■ **ACTION ITEM**:
Verbatim repeat, images excluded. Give each entry again as written.

■ **ENTRIES SHOWN**:

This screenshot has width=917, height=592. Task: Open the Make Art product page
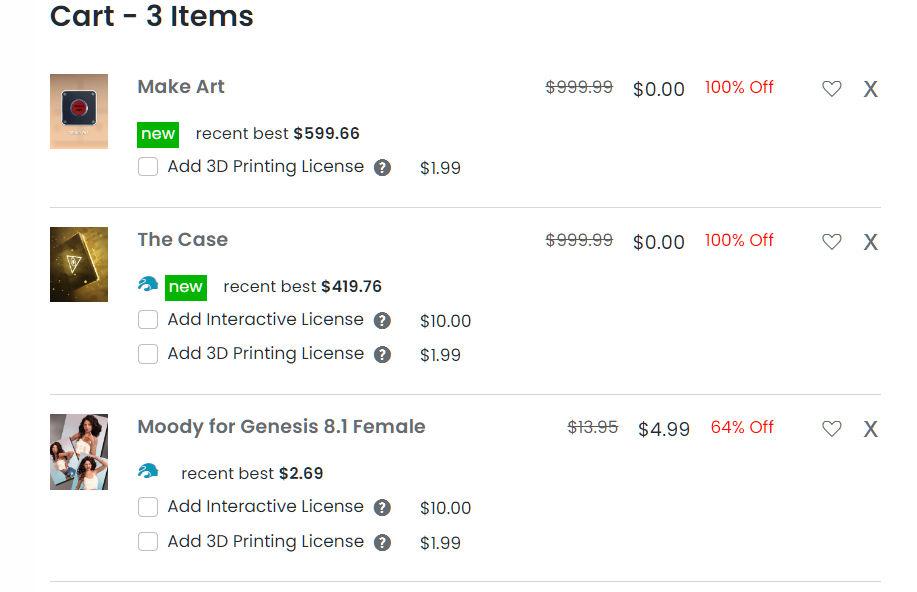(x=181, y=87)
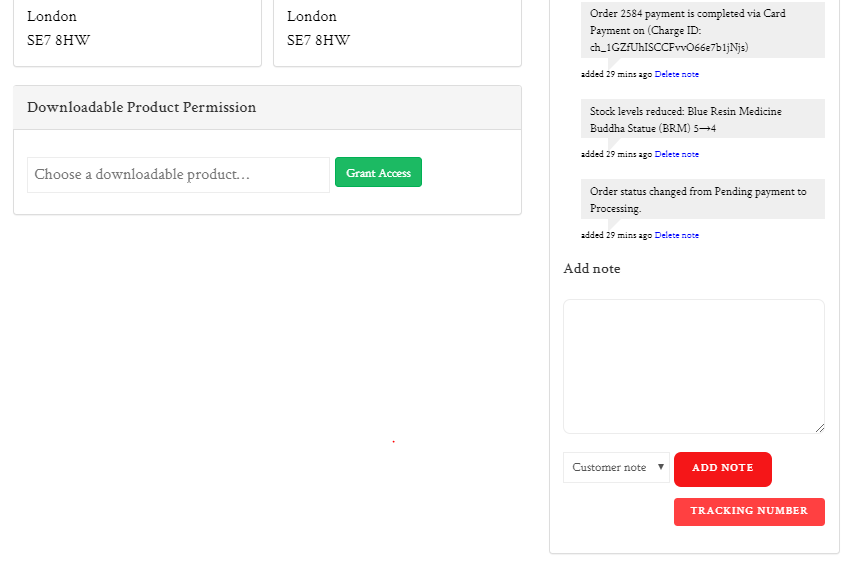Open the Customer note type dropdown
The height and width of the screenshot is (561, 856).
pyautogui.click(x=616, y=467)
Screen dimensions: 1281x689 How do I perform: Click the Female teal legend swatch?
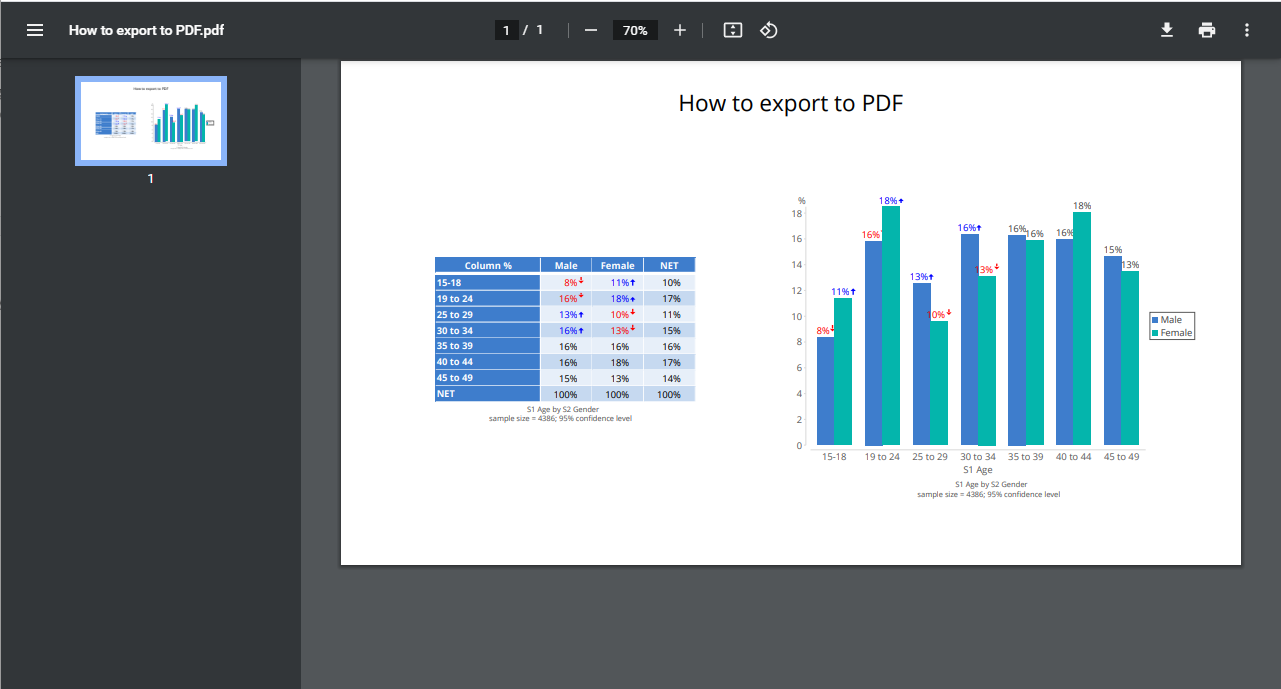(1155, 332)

■ **REPLY TO THE EXERCISE**:
This screenshot has width=917, height=592. Task: Open the Make Art product page
(x=181, y=87)
Open the Customer note type dropdown
The height and width of the screenshot is (561, 856).
pyautogui.click(x=616, y=467)
Screen dimensions: 1281x689 How do I perform: Click the Female teal legend swatch?
(1155, 332)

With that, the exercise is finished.